I’m thinking about getting a new phone. It’s been well over two years and I’m due for an upgrade. I’ve also convinced myself that it would be easier to see what I’m doing if the screen was bigger. Really, I just want a newer phone. Before I head off to the cell phone store, however, I’ve given quite a bit of my attention, time and effort to going through the contacts list on my phone…and my computer…and my internet email account. I want to be sure my contacts are cleaned up, accurate … and then backup the contact list on my phone to another location that is off my phone.
I have a lot of contacts. Due to some magical mistake made during my previous phone upgrade, the technician (or me) managed to double my phone’s contact list. I ended up with over 948 records. I never counted them. I never bothered to clean up my phone’s contact list…until today.
So far I’ve been able to get the list down to 729 726 contacts on my phone. I have another 284 names in my internet account. Some are probably duplicates. Apparently, even with today’s technological advances, getting a phone’s contact list to sync to one or two other depository locations is not an easy proposition. It’s far easier on the spy TV shows than in real life. Even after a trip to the phone store with questions about my situation, the best they could do was reassure me that I wasn’t crazy about what I was trying to do. The only thing is, the process only works one way …not both.
Why all this trouble? Why is it so important?
First, I truly value the names that appear on all my various contact lists and I want them to be accurate. They wouldn’t be there unless there was a reason to include them. At one time or another, each name was added with the intent of staying in touch, reaching out, having a conversation. Sometimes it happened…other times, not so much. After years of no communication, I’ve simply forgotten who some of these people are. Quite honestly, if I haven’t contacted them by now (or they, me), it’s highly unlikely it’ll happen any time in the near future.
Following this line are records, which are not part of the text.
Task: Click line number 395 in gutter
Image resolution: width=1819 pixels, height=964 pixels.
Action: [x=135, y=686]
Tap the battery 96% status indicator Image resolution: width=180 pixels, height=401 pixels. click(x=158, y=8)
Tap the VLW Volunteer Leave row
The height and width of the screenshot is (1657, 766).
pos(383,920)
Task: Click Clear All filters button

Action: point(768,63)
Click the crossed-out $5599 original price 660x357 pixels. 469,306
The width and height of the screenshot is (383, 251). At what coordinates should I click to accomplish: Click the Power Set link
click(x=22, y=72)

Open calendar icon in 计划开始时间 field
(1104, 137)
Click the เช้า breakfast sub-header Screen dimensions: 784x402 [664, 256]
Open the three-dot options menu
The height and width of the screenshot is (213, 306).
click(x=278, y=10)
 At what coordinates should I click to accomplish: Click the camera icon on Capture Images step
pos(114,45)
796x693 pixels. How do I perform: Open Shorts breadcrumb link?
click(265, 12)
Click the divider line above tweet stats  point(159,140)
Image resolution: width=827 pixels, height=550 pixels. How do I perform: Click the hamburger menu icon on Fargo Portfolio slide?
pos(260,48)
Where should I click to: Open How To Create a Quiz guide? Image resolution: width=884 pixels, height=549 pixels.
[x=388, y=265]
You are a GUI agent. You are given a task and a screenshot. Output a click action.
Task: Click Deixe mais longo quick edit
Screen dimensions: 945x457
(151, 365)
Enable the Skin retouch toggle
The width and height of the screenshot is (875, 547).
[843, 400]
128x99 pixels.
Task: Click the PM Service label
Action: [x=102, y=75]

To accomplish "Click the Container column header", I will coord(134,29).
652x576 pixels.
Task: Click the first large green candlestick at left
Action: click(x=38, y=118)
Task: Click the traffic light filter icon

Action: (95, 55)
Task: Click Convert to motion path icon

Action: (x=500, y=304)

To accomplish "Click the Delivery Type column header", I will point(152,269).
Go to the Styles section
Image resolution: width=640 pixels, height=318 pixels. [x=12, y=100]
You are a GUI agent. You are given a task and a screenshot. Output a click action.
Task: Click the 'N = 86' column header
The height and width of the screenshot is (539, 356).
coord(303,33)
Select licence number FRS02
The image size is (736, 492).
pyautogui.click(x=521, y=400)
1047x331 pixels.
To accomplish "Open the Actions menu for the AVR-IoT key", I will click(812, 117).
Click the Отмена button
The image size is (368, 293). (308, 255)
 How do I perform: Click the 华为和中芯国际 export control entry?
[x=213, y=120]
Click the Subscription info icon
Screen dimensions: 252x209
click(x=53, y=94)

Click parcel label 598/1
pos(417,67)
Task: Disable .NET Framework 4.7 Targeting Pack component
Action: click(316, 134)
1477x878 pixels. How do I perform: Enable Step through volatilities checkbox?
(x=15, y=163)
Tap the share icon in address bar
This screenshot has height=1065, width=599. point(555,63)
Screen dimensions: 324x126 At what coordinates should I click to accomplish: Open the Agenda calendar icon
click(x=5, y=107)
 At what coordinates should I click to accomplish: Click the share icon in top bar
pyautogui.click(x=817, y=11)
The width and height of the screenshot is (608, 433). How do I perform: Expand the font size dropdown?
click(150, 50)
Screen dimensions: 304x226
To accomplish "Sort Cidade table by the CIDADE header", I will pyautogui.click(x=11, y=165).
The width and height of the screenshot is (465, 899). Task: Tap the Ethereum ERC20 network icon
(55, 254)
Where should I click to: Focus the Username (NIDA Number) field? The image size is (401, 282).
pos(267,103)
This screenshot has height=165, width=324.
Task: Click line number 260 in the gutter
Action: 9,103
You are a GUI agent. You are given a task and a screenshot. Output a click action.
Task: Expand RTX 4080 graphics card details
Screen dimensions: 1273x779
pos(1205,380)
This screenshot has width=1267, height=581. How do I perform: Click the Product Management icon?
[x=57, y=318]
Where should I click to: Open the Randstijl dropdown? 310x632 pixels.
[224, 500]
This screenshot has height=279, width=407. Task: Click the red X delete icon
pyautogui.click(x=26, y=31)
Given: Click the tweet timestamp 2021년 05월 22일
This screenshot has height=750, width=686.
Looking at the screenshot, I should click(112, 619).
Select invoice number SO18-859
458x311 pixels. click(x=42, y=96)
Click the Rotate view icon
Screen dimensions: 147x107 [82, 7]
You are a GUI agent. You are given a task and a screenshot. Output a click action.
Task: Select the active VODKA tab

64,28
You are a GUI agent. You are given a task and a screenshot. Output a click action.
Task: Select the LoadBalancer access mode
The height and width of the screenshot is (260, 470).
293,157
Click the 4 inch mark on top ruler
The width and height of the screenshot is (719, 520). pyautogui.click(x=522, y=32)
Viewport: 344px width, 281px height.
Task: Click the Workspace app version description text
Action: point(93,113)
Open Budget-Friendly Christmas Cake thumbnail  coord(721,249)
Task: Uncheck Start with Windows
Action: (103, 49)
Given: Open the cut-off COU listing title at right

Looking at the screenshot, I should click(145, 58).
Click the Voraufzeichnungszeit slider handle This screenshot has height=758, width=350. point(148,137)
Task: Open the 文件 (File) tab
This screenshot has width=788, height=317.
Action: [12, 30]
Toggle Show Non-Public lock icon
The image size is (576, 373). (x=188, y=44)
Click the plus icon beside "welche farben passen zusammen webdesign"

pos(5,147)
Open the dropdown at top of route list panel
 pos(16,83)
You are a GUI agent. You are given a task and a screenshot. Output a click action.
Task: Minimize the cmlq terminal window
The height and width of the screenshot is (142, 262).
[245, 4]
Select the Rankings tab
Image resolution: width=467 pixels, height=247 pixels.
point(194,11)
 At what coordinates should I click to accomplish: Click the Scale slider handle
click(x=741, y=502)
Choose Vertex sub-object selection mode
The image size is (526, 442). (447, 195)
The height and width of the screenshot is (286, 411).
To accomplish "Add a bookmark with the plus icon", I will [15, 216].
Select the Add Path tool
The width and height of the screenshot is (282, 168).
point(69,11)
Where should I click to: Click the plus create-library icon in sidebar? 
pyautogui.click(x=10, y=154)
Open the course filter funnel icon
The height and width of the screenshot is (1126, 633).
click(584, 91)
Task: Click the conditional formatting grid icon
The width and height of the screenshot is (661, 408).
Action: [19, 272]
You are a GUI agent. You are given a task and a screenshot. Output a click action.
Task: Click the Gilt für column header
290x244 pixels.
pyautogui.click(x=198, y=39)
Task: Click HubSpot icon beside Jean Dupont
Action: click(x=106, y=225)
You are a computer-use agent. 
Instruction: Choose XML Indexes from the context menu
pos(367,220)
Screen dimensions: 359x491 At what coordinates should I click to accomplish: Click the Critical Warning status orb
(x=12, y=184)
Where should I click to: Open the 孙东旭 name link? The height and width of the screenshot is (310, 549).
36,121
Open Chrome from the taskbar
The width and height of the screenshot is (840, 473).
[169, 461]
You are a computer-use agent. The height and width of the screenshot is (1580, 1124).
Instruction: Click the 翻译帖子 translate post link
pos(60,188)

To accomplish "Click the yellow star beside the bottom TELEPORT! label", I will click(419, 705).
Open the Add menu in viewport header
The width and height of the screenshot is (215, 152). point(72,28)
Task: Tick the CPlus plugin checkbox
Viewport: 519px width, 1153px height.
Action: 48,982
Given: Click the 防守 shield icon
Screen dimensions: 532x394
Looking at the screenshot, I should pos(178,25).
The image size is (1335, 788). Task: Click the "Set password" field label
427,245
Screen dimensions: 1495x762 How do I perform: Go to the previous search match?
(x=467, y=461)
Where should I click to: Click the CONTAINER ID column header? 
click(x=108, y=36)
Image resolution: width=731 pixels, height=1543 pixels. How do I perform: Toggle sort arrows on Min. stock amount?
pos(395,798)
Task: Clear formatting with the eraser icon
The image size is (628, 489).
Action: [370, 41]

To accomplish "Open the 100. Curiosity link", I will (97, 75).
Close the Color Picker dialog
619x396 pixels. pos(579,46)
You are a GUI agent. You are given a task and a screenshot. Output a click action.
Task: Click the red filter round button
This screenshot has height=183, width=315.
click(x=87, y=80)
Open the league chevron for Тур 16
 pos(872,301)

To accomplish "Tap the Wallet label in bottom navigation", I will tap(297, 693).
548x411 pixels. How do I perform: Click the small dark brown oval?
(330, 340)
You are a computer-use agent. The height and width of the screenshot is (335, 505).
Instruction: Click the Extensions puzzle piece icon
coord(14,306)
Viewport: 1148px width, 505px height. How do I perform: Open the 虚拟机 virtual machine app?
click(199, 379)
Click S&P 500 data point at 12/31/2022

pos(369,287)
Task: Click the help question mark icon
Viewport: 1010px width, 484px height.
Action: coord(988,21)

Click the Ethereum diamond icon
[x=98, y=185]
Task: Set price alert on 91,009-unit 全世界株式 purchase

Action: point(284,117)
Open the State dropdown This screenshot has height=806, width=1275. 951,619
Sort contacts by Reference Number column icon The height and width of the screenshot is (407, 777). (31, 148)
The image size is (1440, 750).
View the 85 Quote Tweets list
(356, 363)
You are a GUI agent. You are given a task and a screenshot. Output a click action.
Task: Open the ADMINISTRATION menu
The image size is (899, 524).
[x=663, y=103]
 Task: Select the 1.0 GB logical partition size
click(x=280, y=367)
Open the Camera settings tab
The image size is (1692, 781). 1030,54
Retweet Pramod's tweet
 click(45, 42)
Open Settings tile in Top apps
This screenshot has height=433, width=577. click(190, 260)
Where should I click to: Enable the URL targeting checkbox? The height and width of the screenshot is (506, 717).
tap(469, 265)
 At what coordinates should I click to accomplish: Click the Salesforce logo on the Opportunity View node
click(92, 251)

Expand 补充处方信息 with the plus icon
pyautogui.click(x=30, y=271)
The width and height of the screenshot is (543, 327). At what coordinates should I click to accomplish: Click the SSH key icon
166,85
I didn’t mean to forget their names or the experiences we shared. The entries that were deleted weren’t all personal friends. The list is a combination of customers from a long-ago business, board members of a company where I used to work, recruiters for companies where I applied for jobs, people who visited our church, classmates from college, or someone I found interesting at a party and thought I would contact later. Some of these names have been on my list a really l–o–n–g time. I didn’t want to let them go. But holding on to forgotten memories was serving no one.
The only way we ever grow is to let go of what is holding us back. The best way to lift up our consciousness is to release the weight of what is keeping us down. Whenever we create a void in life, God/Spirit is more than happy to fill it – usually with something better than we had previously. Sometimes that means deleting names from an old phone list or cleaning the clutter from a life of overwhelm. Other times, it means forgiving ourselves (and others) for saying or doing things we may not even remember properly or fairly.
In all cases, it requires us to be in the present moment…to appreciate what we have here and now…to focus on the Good. As long as I stay in gratitude for the life that is mine, for the friends and family to whom I’m connected, for the gifts I’m given or work long and hard for …as long as I stay in gratitude, everything that’s important will be provided…and more!
I rest assured, knowing that my communication with God is a two-way and direct call, if I but listen to that still, small voice within…no phone required.